Which neglects the impact of inflation on the principal. If I put $100k into the S&P in 2016 I'd have 303k now (303% value). Cumulative inflation during that period was 38.8%, so your metric says I'm at 164% rate of return. $303k today is only worth $218k in 2016 dollars though, so I'm really only up 118% in absolute value.

That's also only using the CPI, and neglecting asset inflation which impacts stock prices outside of actual value creation. More money floating around means more gets parked in index funds, regardless of whether the company is actually doing anything better.


This makes me deeply curious about how LLMs understand language. Do LLMs relate cognates more than words that are dissimilar in different languages? I wonder if that plays some role in the effectiveness of tokenization.

I have no idea if the similar spelling will somehow help - I used that mostly because it's a simple way if illustrating the close relationship, but I suspect you'd find that the meanings of closely related words are likely to more directly overlap.

The grammar is perhaps more likely to help. Similar word order etc. Even weirdness like German - my only top grade on a German essay in school was one where I on purpose ignored what I thought I knew about German and tried to evoke "old fashioned" Norwegian. The result was guessing at a bunch of grammatical structures that I didn't know if was valid German. Turned out I was right about most of it - century old Norwegian was far closer to century old Danish, was a lot closer to valid German, and enough so to impress my teacher enough to overlook a number of orthographic mistakes.


The same thing works for guessing German grammar from English. The farther back you go in English, the more its grammar resembles German.

"What sayest thou?" -> "Was sagst du?"

In fact, for the above, you don't even have to know a single German word. You just have to know what for question words, "wh" -> "w", that the English "y" at the end of a syllable usually comes from an older Germanic "g" sound, and that "th" was replaced by "d" in German. That gets you 90% of the way from early modern English to modern German in the above example.


That's interesting. I haven't thought about it in that direction before. I'm "of course" aware of the High German consonant shift, which also muddled things a lot (the continuum around to North Sea is a lot "cleaner" if you look at Plattdeutsch instead), but never thought much about what other simple transformations to apply with standard modern German.

> Isn't it just a matter of not changing the previous context?
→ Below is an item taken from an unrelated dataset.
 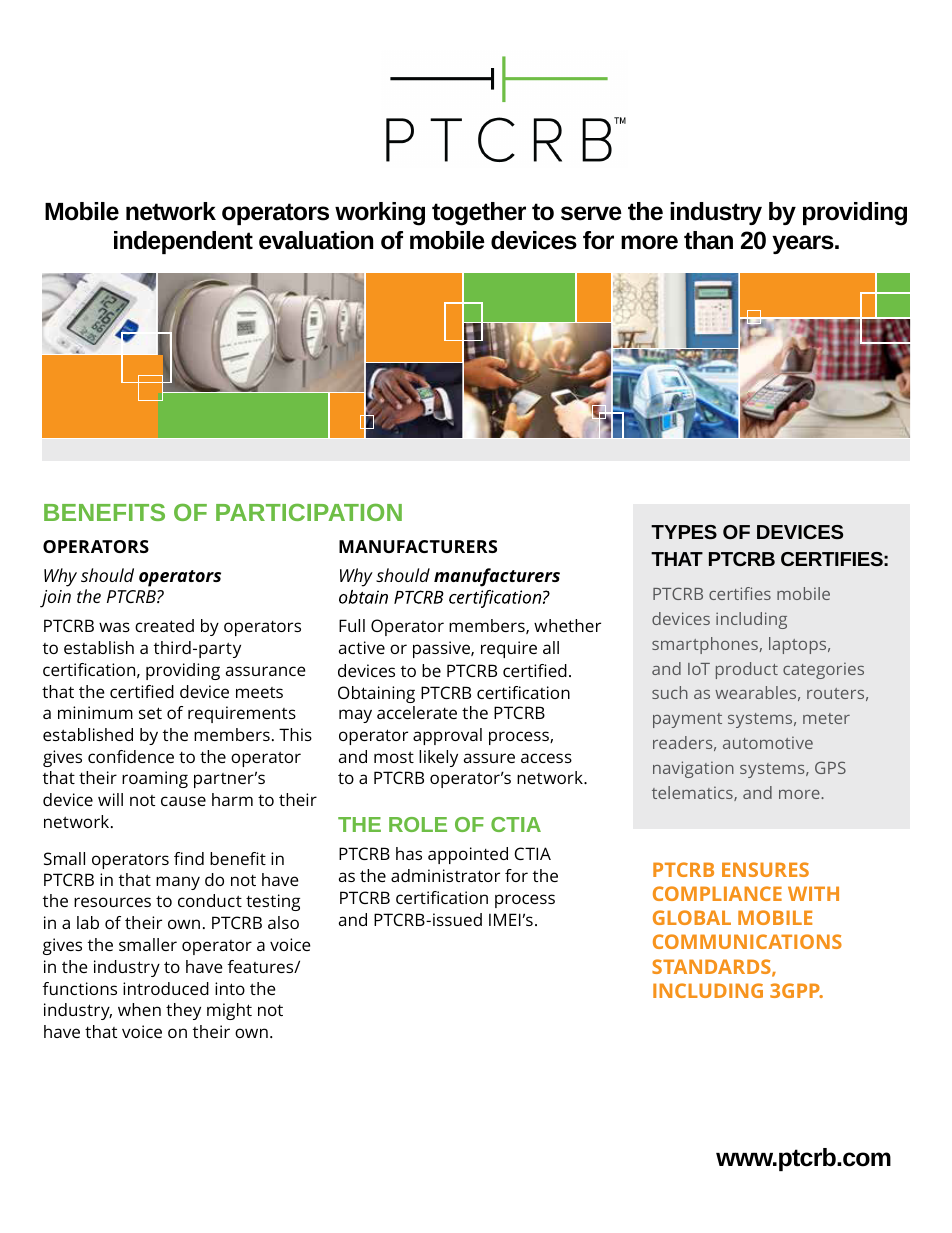 I want to click on smartphones, so click(x=705, y=645).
Yes, but a lot of harnesses change previous context. E.g. the system prompt injects the current time/date, working directory, files in the working directory, etc. Compaction also changes the whole previous context. I _think_ changing the list of tools also invalidates cache, so invoking a subagent with different tools would invalidate the cache.

My vague impression is that it's in a similar vein to functional programming languages. It generally disallows doing things that lead to bugs (cache misses in this case), and presumably allows you to do those things in a way that makes it much clearer that this is likely to cause cache misses. I would guess that in this paradigm, you don't mutate your existing session, you derive a new session by mutating the prior context into a new context.


changing between plan/build mode in some agents will change the tools list, which breaks the cache.

Cache is always there, it’s just that it only caches up to the point where an input token changes. So if the tools list is early in the prompt, changing it would limit cache for most of the prompt. If the tools list is the last thing, you could still get 99% cache hits even if it changes every turn.

After a couple of turns the system prompt is a small part of the context. Not changing the system prompt at all is key so that the rest of the history is itself part of the prefix.

Depends upon the service and how the harness is built, Some of the services allow for very few cache keys, so you won't necessarily get any cache if you edit recent messages as the cache is not per message, but big blocks of everything up to a cache key.

This was actually surprising to me when I learned about it as I have never worked with (or built) any cache working like that before.